Walking each other home

‘We’re all just walking each other home.’ Ram Dass

This quote popped up on my instagram feed and immediately I was reduced to tears.

I was transported back in time to two friends walking each other home and then back again because they didn’t want the conversation to end. I like to imagine we were talking about the lives that hung in front of us – a shimmering range of possibilities. But it’s likely we were just talking about boys. Planning our tactics as Lianne, our military commander and most successful fighter, would say with a wicked grin. We were 17. We didn’t know that one of us had already lived half her life and two dark passengers deep within her brain would soon be making their presence felt.

Meeting Lianne, being her friend and then losing her changed my life. I don’t want to imagine who I would have been without those conversations. And for six years, the conversations have been a little one-sided.

I still miss Lianne so much. When we gather together Greg, Debs and Ros, as we will this weekend for my birthday, it still feels like somebody is missing. Maybe it always will and maybe that’s OK too.

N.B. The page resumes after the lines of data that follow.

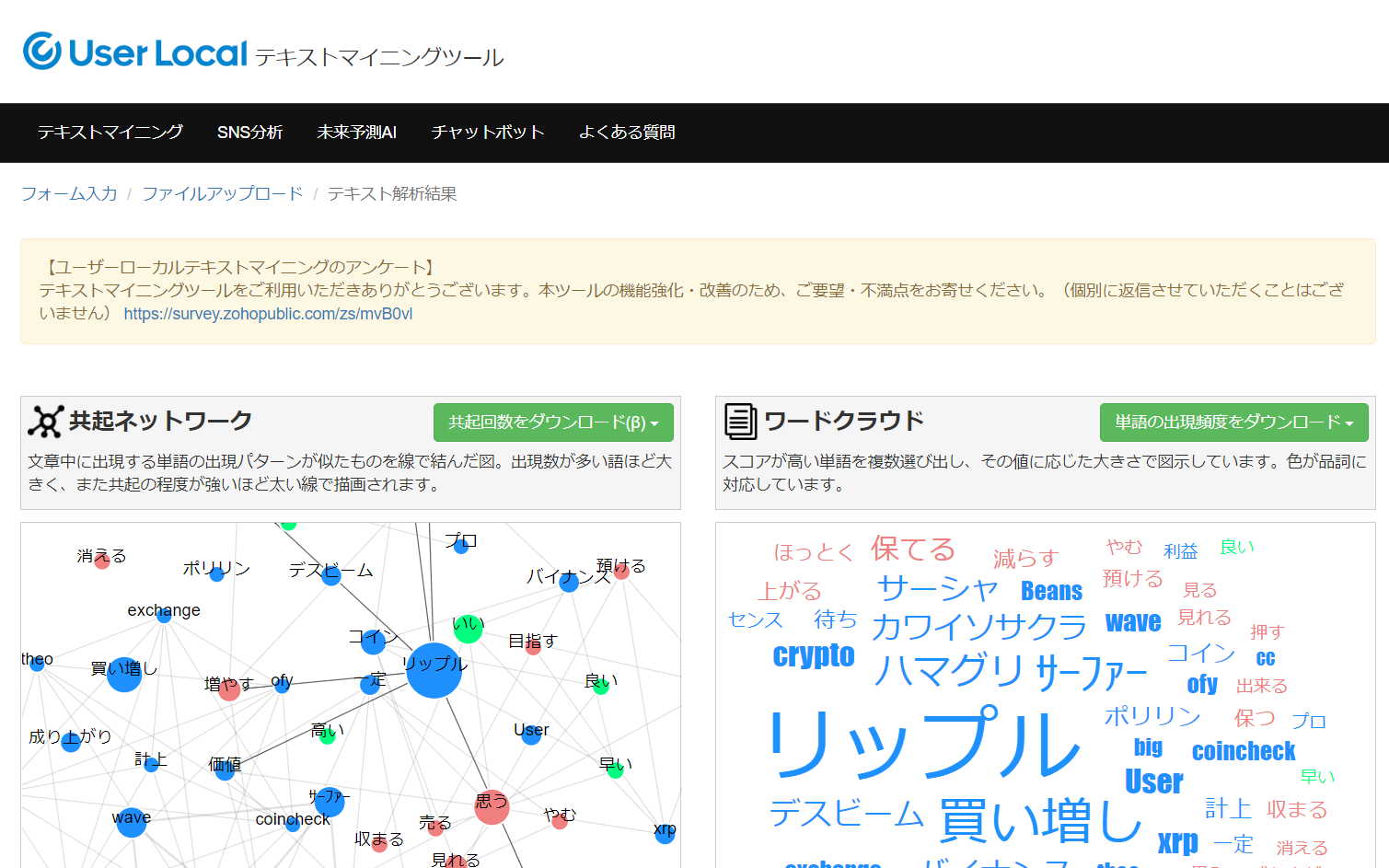Screen dimensions: 1389x868
Task: Select チャットボット in the navigation bar
Action: click(x=488, y=133)
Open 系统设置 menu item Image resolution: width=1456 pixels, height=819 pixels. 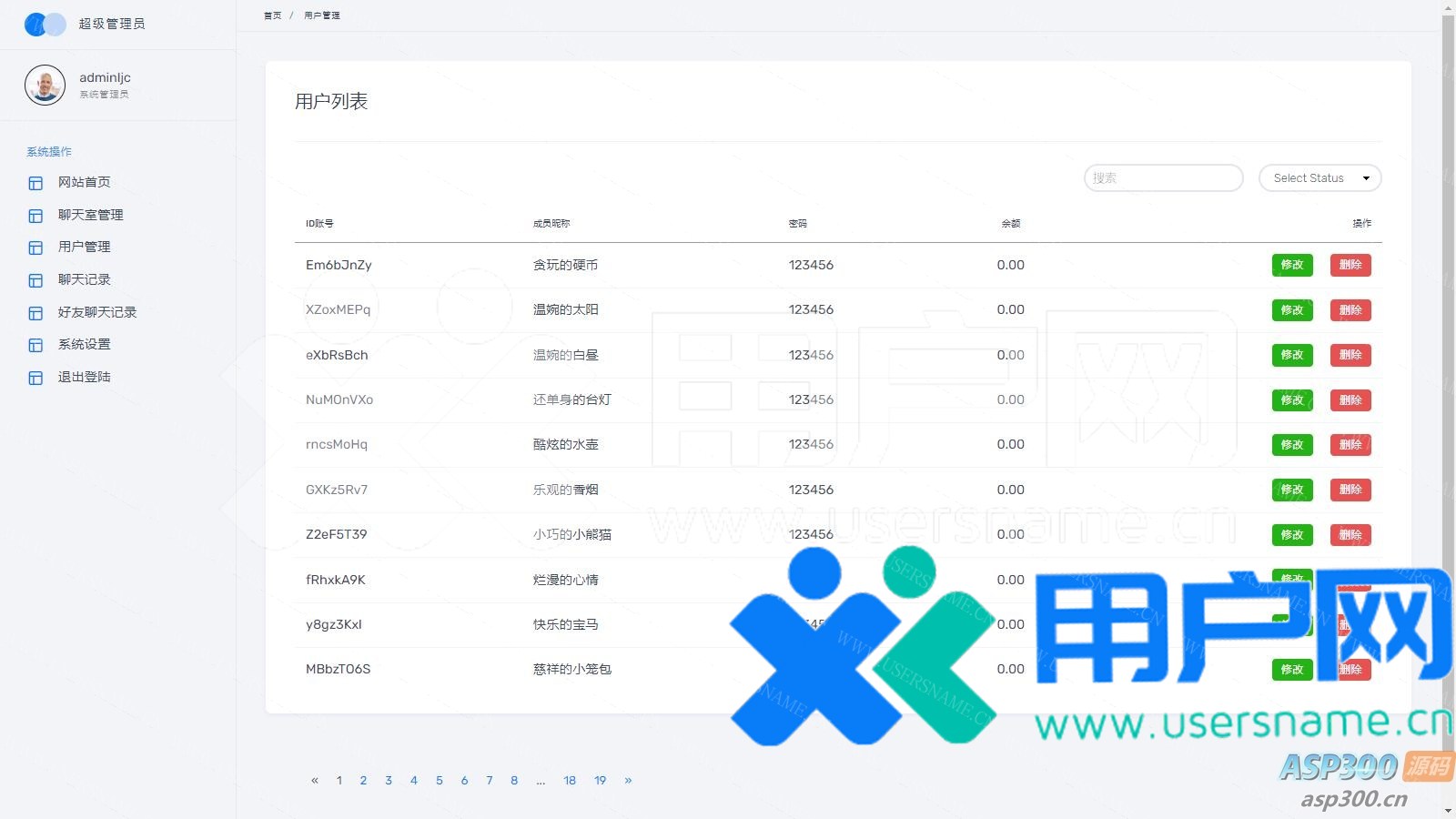point(85,344)
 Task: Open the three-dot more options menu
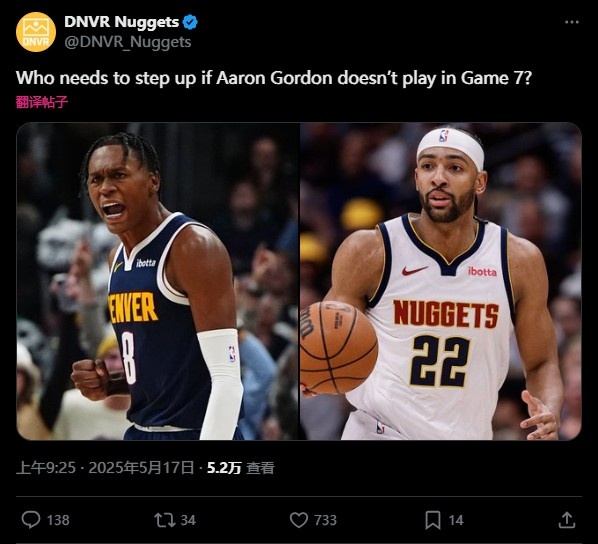point(572,22)
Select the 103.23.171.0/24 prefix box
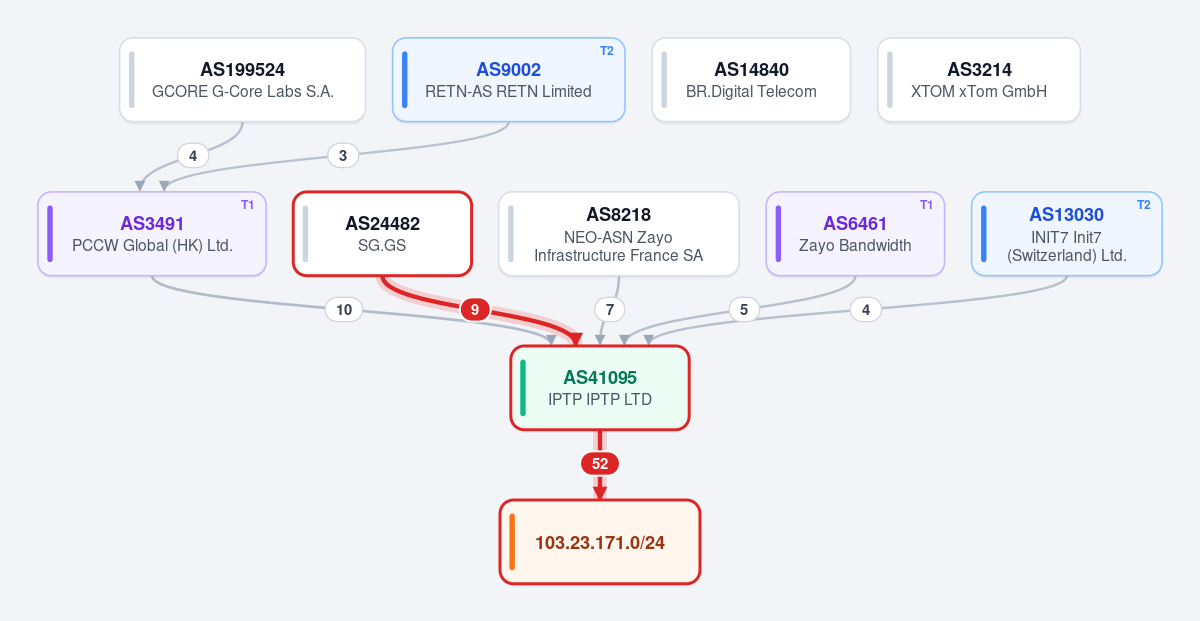The width and height of the screenshot is (1200, 621). point(600,542)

Because that is what great friends do – they change you without you even knowing how or why. They become so entangled in your life, the roots so deep you can’t tell where they begin and you end. And sometimes they go home early and you’re left walking home alone.

It is uncharacteristic. That Lianne, the person who never wanted to leave the party left first.

Losing her has made me realise how lucky I am for all my friends: my best friends who have known me the longest. The friends who have come into my life for a season. My sisters who I have fought with and loved ferociously. My counselling friends who have seen me at my most vulnerable. And my mum friends who sat with me through teething and tantrums. All of them would leave a gap, an unfillable space, if they left me to walk on alone.

It’s hit me hard this year. Part of Lianne’s legacy is that it’s really hard to cry to Backstreet Boy’s ‘Everybody’ especially when your toddler is dancing along and pointing at himself during the ‘Am I sexual?’ Somewhere I know Lianne is cackling

The thing that makes me saddest is that I will never know what Lianne would have made of the rest of her life. She had thirty years which seems so utterly brief especially as at least six years of that were blighted by brain tumours.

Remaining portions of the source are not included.